There are temporary forms of depression, feeling sad or 'blue', that we all experience. And there are reactions to sad events such as a death or a job loss. Prolonged severe depression is not normal, however. I've worked in the mental health field, and the worst depressions are so horrible that every waking moment can be almost unbearably agonizing. No wonder we can hardly bear to get out of bed when we feel that way. Perhaps the worst thing about this is that it's the nature of severe depression to cripple the brain and prevent us from seeing solutions that might lift us out of our awful moods. Very depressed persons typically feel hopeless, which is the primary cause of suicide. Yet if only we wait, no matter how terrible we feel, it's also the nature of depression to be a self-limiting illness. In time, we will improve---but we have to give ourselves that chance by staying alive. Yes, I agree that sometimes our coping skills are overwhelmed. Yet there are virtually always still ways to help someone (or ourselves) So to me, any legitimate treatment that can buy a person that needed recovery time should be tried.

We do tend to seek 'quick fixes' and to hide from inner discomfort. One study actually showed that a majority of people would rather be given painful electric shocks than sit alone with their thoughts for even a short time, as Buddhists do during meditation. Yet Buddhist monks and nuns are usually very happy people, perhaps because they don't hide from themselves and their troubling thoughts. Instead, they learn to just observe those transient thoughts and feelings, and they find that even the worst moods never last---they always move on and change into something else, as clouds do in the sky.

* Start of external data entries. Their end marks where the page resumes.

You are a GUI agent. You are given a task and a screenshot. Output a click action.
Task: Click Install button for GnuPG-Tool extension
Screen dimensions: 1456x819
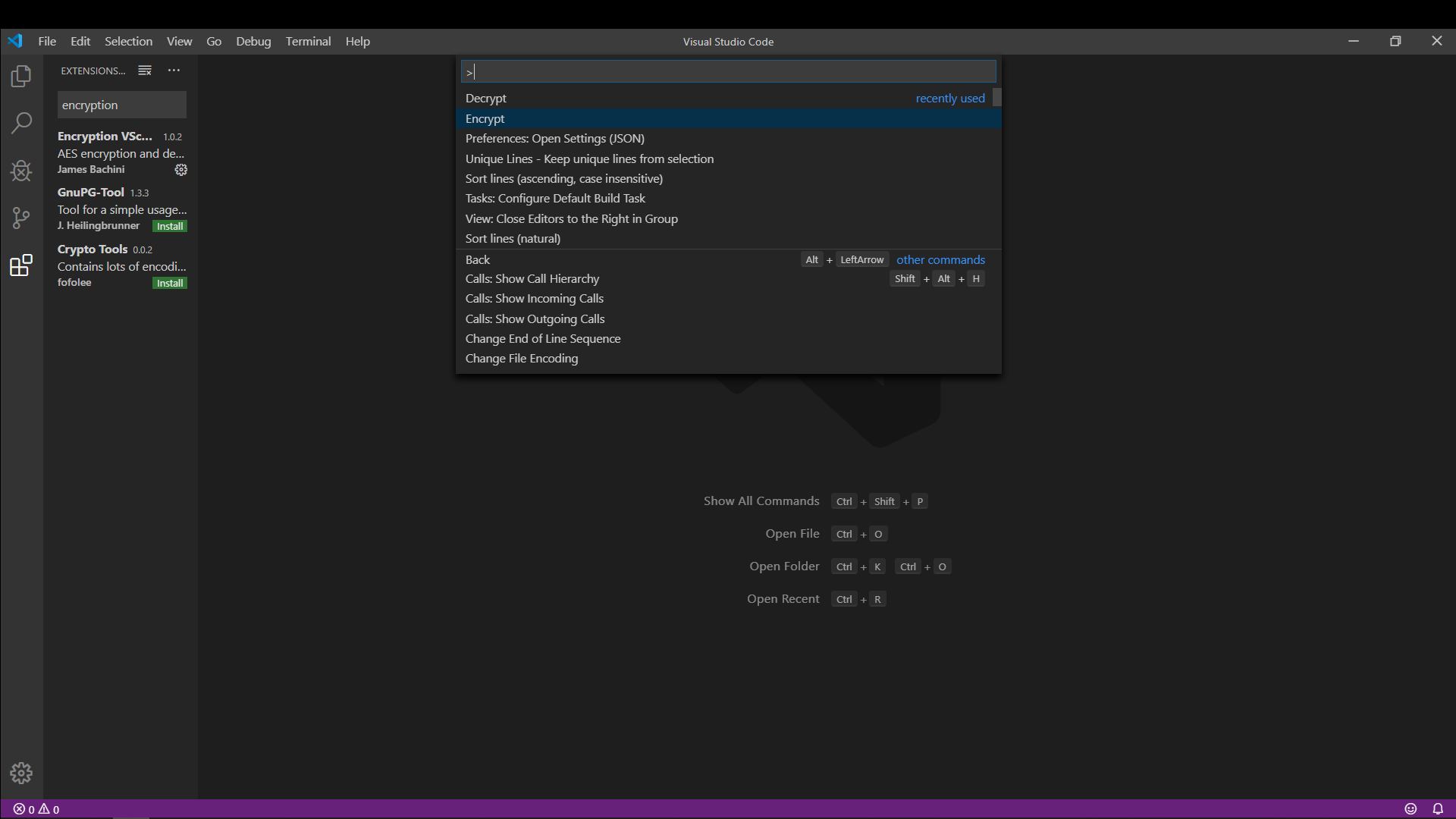170,226
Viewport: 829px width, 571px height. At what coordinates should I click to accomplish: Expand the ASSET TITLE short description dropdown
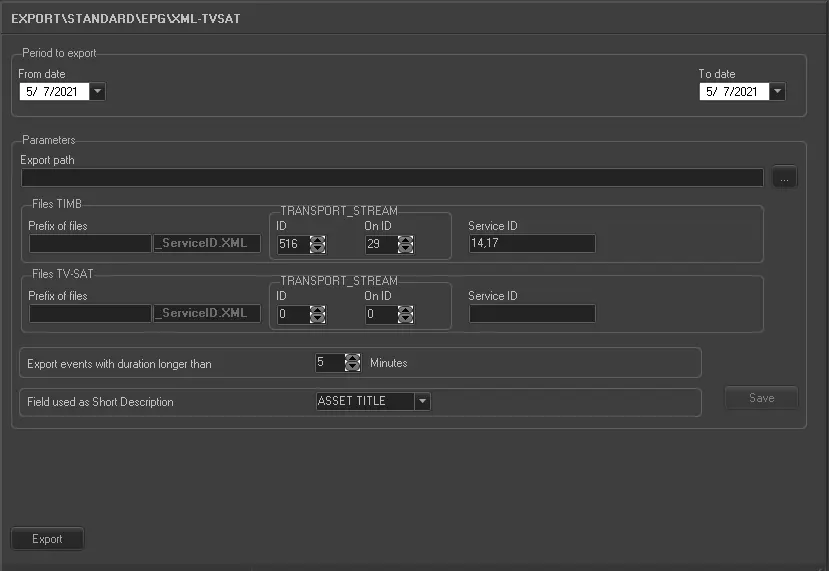point(423,402)
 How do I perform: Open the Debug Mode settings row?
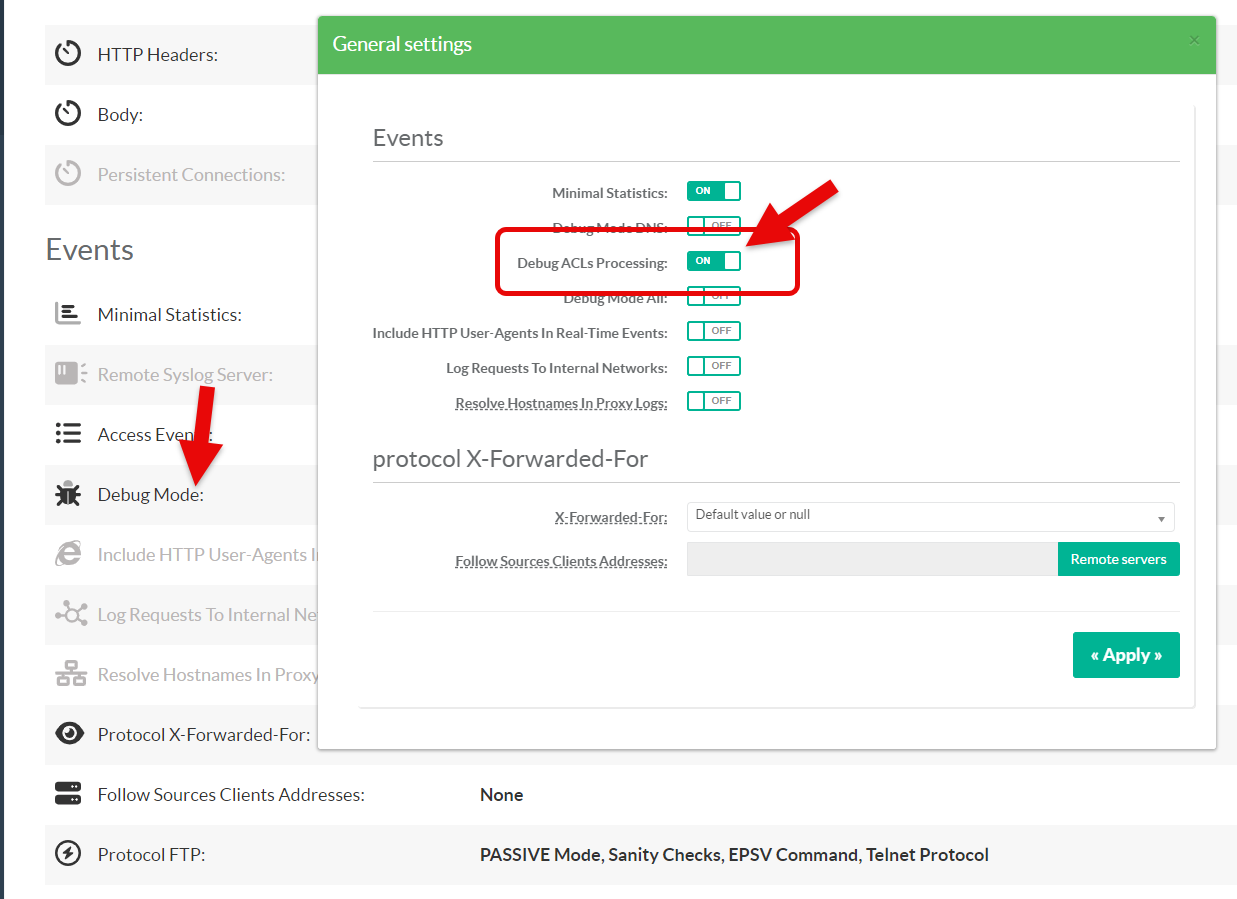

Women tend to have more overt depressions than men; men tend to have more 'masked' depressions, which might manifest as the anger you mention. One of the causes of depression for all of us is surely the nature of modern life---lack of a meaningful place in a real community, false promises of happiness through acquiring more and more money and possessions, or whatever society's current notion may be. And another depressogenic factor is the clear discontinuity between what we say we're about in the West--democracy, decency, opportunity---and what we are actually doing: waging brutal wars, for example.

It's been flippantly said that it might be better to be bipolar than purely depressed, because at least you'd feel really good half the time. But that's simplistic; bipolar people really struggle, and the medications have as many serious side effects as do those for major depression. We're so far from offering really comprehensive help for these mood problems . . . We can hope that in time, our society will help 'the whole person' by assessing all of someone's environmental, physical, and emotional needs, and will do its best to meet them thoroughly and with compassion.